About Joel
Hi! I'm Joel. I'm 39 and live with my wife, Rajeka, and three kids, Lia-Anjali (11), Betty (7), and Rafi (nearly 4!) in Oxford, UK. I love cooking (vegan!), reading, poetry, football, cricket, and music. I practise Gojuryu karate. I blog at Agent of History.
When I left university aged 22, I went off to work for stockbrokers and investment banks trading Japanese stocks on trading floors in Tokyo and London. I enjoyed myself in Tokyo, but had a sad time in London. I met great people, but felt what I now understand as a profound sense of alienation. In 2003, I left the City and went to try to understand what the hell the world was about. I started off at the School of Oriental and African Studies in London and then went to Oxford University. I studied things related to the so-called 'developing world' and the 'international development' industry. From 2007 to 2011, I wrote a PhD about the less-than-wonderful politics of the more-than-wonderful country of Georgia. I wrote a lot too about 'democracy promotion', about how Western states and NGOs were claiming to promote democracy, but were actually suppressing it. Since I finished my PhD in 2011, I've not been able to get a secure academic job. I've been teaching here and there at various universities instead.
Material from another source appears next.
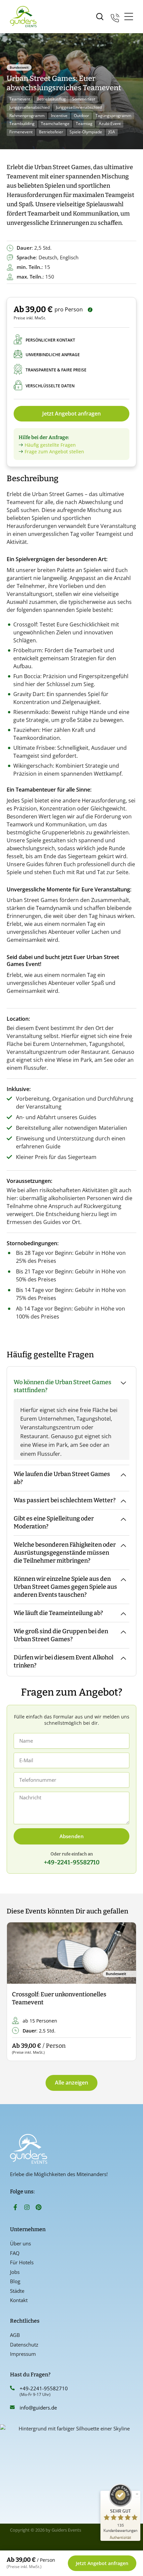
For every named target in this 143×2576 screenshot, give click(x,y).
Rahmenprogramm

From around 2011, I started getting interested and involved in community participatory education and 'critical pedagogy' (i.e. more radical, democratic theories and practices of learning). In 2012, I co-founded a community education project here in Oxford called 'PPE' (People's Political Economy). I still do community education work here and some in Birmingham too. This kind of work is amazing, but, because it involves building trust and solidarity in a group and because everyone lives busy and increasingly fragile and precarious lives, it does take a lot of voluntary time and commitment. This contrasts with the acute need for rapid and profound social change. It led me to try to develop a way to use new media technologies to empower millions of people to take control of their intellectual lives and political fates.
The Capital City Project is my response to this urgent question.